The fundamental problem with Mineiro’s approach is that there’s no way to have the difficulty be one of limited confusability. In the ice cream case, an item that’s very citrusy will never be confused with chocolate or vanilla, but might in the limit of a very hard problem, have a uniform response between orange and lemon.

You also see this in ordinal problems, like Rzhetsky et al.’s modality and strength of assertion ordinal scale. A very borderline case might be confused between a 2 or 3 (positive and very positive), but won’t be confused between a -3 (very negative) modality of assertion.

### Genealized Multi-Parameter Approach

What I can do is convert everything to a regression again. And then the generalization’s obvious. Instead of a single difficulty parameter $\alpha_i$ for an item, have a difficulty parameter for each response $k$, namely $\alpha_{i,k}$. Now the probablity of annotator $j$ responding with category $k'$ when the true category is $k$ is taken to be proportional to $\exp(\beta_{j,k,k'} + \alpha_{i,k'})$.

If you want it to be more like Mineiro’s approach, you could leave it on a multiplicative scale, and take the response to be proportional to $\exp(\alpha_{i,k'} \beta_{j,k,k'})$.

### Of course, …

We’re never going to be able to fit such a model without a pile of annotations per item. It’s just basic stats — your estimates are only as good as (the square root of) the count of your data.

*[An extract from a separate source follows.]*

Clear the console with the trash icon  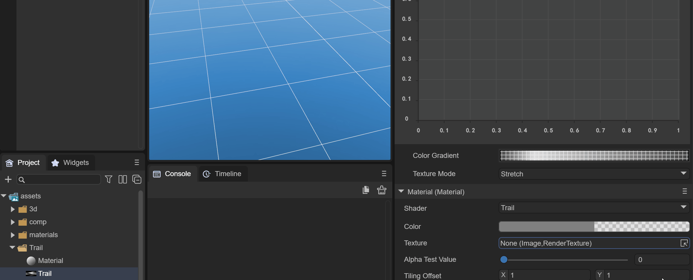382,190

Being Bayesian, at least this shouldn’t hurt us (as I showed in my tech report). Even if the point estimate is unreliable, if we apply full Bayesian posterior inference, we get back overdispersion relative to our point estimate and everything should work out in principle. I just didn’t find it helped much in the problems I’ve looked at, which had 10 noisy annotations per item.

### But then, …

If we have contentful predictors for the items, we might be able to model the difficulties more directly as regressions on basic predictors. Examples would be knowing the journal in which a paper came from when doing classification of article subjects. Some journals might be more interdisciplinary and have more confusable papers in general.

### 2 Responses to “Modeling Item Difficulty for Annotations of Multinomial Classifications”

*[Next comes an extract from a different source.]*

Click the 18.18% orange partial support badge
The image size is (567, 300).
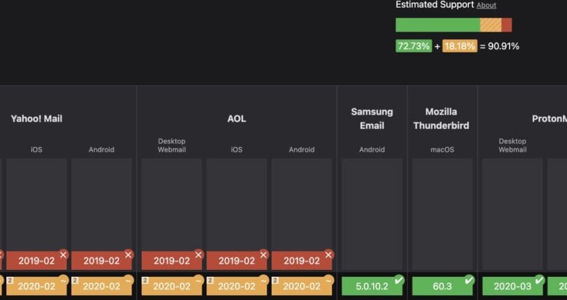pos(460,46)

1. Paul Mineiro (@PaulMineiro) Says:

Welinder et. al. had a nice paper in which they embedded both the users and the examples in a vector space. This leads to a multi-dimensional concept of item difficulty. As you indicate you need more ratings per item to support a richer concept of item-difficulty, so I haven’t found this very compelling, but it does make cool pictures.

Click to access WelinderEtalNIPS10.pdf

Re: ordinal problems, I have a specialized technique just for that based upon polytomous rasch.

http://www.machinedlearnings.com/2011/02/ordered-values-and-mechanical-turk-part.html

2. Bob Carpenter Says:

Thanks for the references. I’m very interested in the ordinal problem for graded linguistic judgments and survey responses.